## INSTRUCTIONS FOR THE TASK
Copy the entries word for word, starting at the very beginning and ending with the line that contains "Looking at the".

## RECORDS FOR THIS EXERCISE
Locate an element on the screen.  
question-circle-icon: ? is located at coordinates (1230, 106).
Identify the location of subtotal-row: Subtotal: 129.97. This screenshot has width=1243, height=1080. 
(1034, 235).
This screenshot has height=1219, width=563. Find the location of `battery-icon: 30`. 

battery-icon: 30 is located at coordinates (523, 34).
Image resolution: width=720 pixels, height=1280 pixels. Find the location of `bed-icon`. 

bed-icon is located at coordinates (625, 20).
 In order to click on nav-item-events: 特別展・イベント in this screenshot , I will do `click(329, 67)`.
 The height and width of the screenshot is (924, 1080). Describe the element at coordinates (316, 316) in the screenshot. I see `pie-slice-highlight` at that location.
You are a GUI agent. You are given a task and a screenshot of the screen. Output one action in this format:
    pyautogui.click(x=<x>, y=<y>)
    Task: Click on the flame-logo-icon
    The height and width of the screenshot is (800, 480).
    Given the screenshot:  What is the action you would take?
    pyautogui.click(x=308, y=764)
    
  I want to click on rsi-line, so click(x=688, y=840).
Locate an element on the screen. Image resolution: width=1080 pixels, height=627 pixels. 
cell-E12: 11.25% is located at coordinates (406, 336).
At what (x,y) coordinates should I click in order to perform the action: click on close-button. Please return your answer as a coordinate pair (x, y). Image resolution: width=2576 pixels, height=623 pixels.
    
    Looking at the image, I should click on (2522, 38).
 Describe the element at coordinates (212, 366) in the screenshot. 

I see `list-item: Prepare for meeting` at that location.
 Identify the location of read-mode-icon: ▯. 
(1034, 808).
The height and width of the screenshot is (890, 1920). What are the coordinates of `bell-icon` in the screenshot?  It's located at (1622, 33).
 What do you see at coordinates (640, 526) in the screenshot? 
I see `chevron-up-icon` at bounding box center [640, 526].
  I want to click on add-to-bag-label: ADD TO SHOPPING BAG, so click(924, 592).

## RESPONSE
Locate an element on the screen.  
question-circle-icon: ? is located at coordinates (1230, 106).
Identify the location of subtotal-row: Subtotal: 129.97. This screenshot has width=1243, height=1080. 
(1034, 235).
This screenshot has height=1219, width=563. Find the location of `battery-icon: 30`. 

battery-icon: 30 is located at coordinates (523, 34).
Image resolution: width=720 pixels, height=1280 pixels. Find the location of `bed-icon`. 

bed-icon is located at coordinates (625, 20).
 In order to click on nav-item-events: 特別展・イベント in this screenshot , I will do `click(329, 67)`.
 The height and width of the screenshot is (924, 1080). Describe the element at coordinates (316, 316) in the screenshot. I see `pie-slice-highlight` at that location.
You are a GUI agent. You are given a task and a screenshot of the screen. Output one action in this format:
    pyautogui.click(x=<x>, y=<y>)
    Task: Click on the flame-logo-icon
    The height and width of the screenshot is (800, 480).
    Given the screenshot:  What is the action you would take?
    pyautogui.click(x=308, y=764)
    
  I want to click on rsi-line, so click(x=688, y=840).
Locate an element on the screen. Image resolution: width=1080 pixels, height=627 pixels. 
cell-E12: 11.25% is located at coordinates (406, 336).
At what (x,y) coordinates should I click in order to perform the action: click on close-button. Please return your answer as a coordinate pair (x, y). Image resolution: width=2576 pixels, height=623 pixels.
    
    Looking at the image, I should click on (2522, 38).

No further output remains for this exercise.